Statistical sampling of microarchitecture simulation

  • Authors:
  • Thomas F. Wenisch;Roland E. Wunderlich;Babak Falsafi;James C. Hoe

  • Affiliations:
  • Computer Architecture Laboratory, Carnegie Mellon University, Pittsburgh, PA;Computer Architecture Laboratory, Carnegie Mellon University, Pittsburgh, PA;Computer Architecture Laboratory, Carnegie Mellon University, Pittsburgh, PA;Computer Architecture Laboratory, Carnegie Mellon University, Pittsburgh, PA

  • Venue:
  • IPDPS'06 Proceedings of the 20th international conference on Parallel and distributed processing
  • Year:
  • 2006

Quantified Score

Hi-index 0.00

Visualization

Abstract

Current software-based microarchitecture simulators are many orders of magnitude slower than the hardware they simulate. Hence, most microarchitecture design studies draw their conclusions from drastically truncated benchmark simulations that are often inaccurate and misleading. The Sampling Microarchitecture Simulation (SMARTS) framework is an approach to enable fast and accurate performance measurements of full-length benchmarks. SMARTS accelerates simulation by selectively measuring in detail only an appropriate benchmark subset.

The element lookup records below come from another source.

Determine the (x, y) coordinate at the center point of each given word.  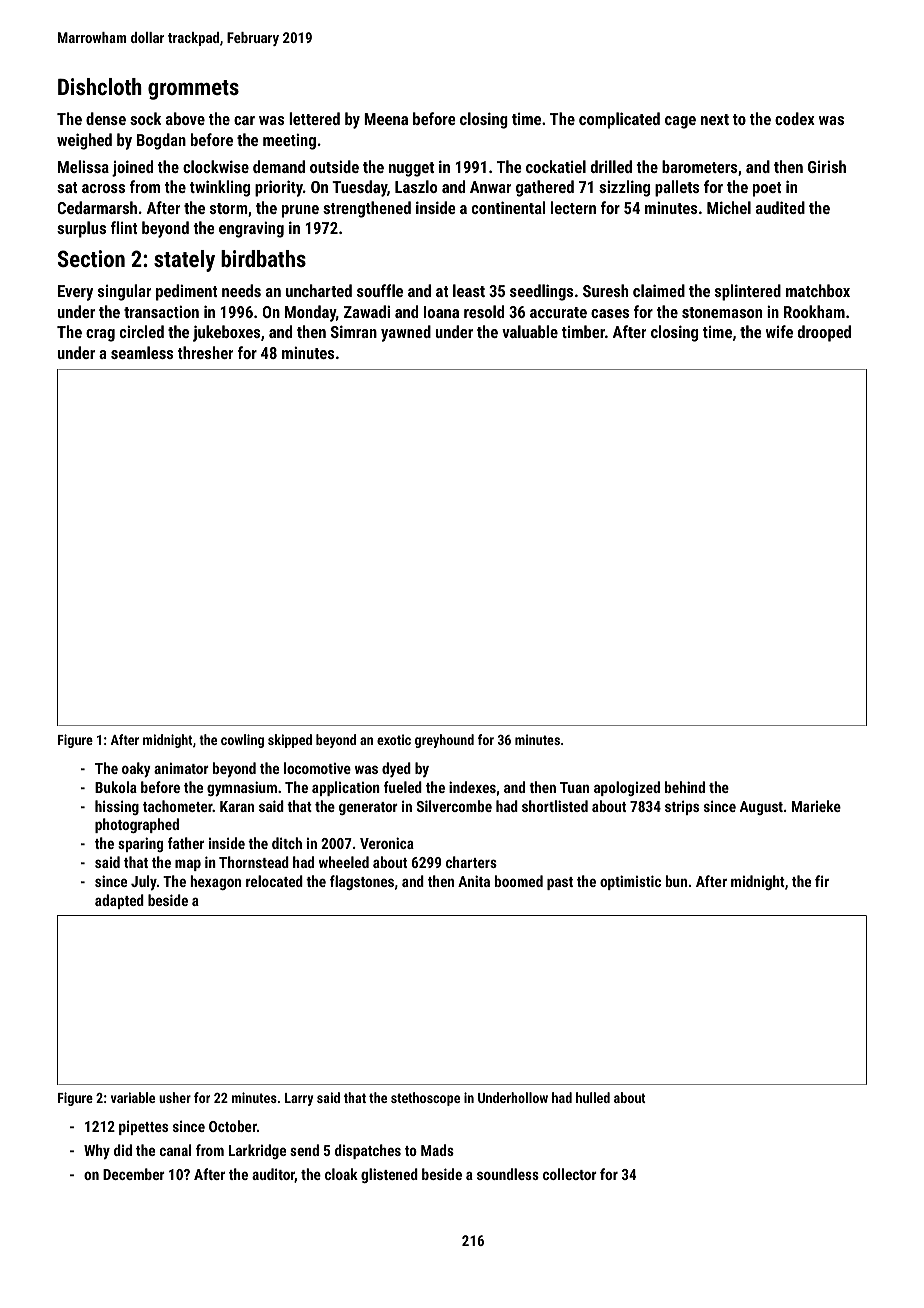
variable (133, 1097)
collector (570, 1174)
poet (767, 189)
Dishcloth (100, 86)
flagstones (362, 882)
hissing (117, 807)
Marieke (816, 806)
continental (508, 207)
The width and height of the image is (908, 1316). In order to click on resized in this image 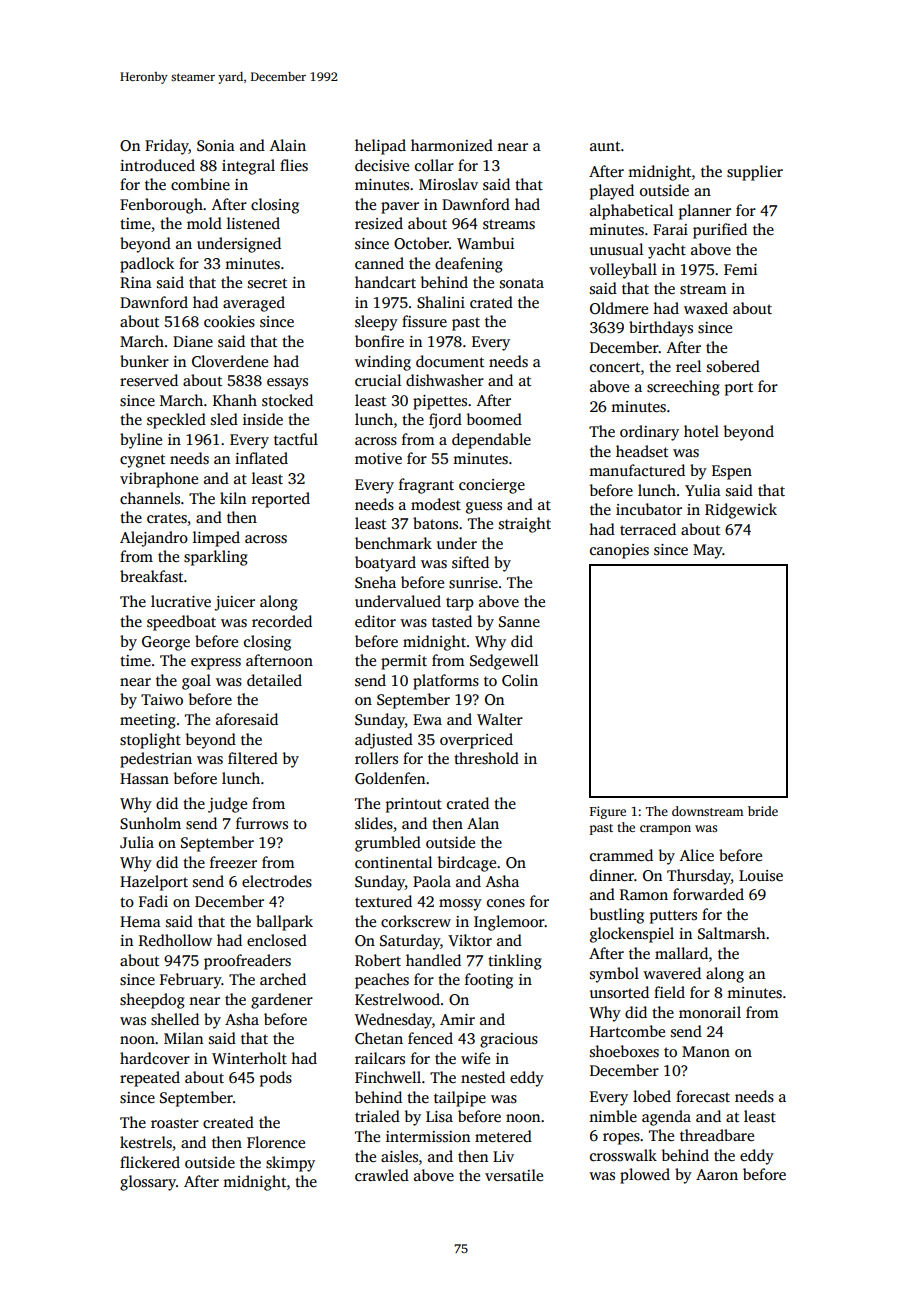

SMARTS prescribes a statistically sound procedure for configuring a systematic sampling simulation run to achieve a desired quantifiable confidence in estimates. Analysis of the SPEC CPU2000 benchmark suite shows that CPI can be estimated to within ± 3% with 99.7% confidence by measuring fewer than 50 million instructions per benchmark. In practice, inaccuracy in microarchitectural state initialization introduces an additional uncertainty which we empirically bound to ∼2% for the tested benchmarks. We present two implementations of SMARTS that both achieve an average error of only 0.64% on CPI. SMARTSim constructs accurate model state through functional warming-continuously warming large microarchitectural structures (e.g., caches and the branch predictor) while functionally simulating the billions of instructions between measurements-reducing average simulation turnaround from 5.5 days to 7.0 hours. TurboSMARTSim replaces functional warming with live-points-checkpoints that store a bare minimum of functionally-warmed state for accurate simulation of a limited execution window-further reducing average turnaround to 91 seconds.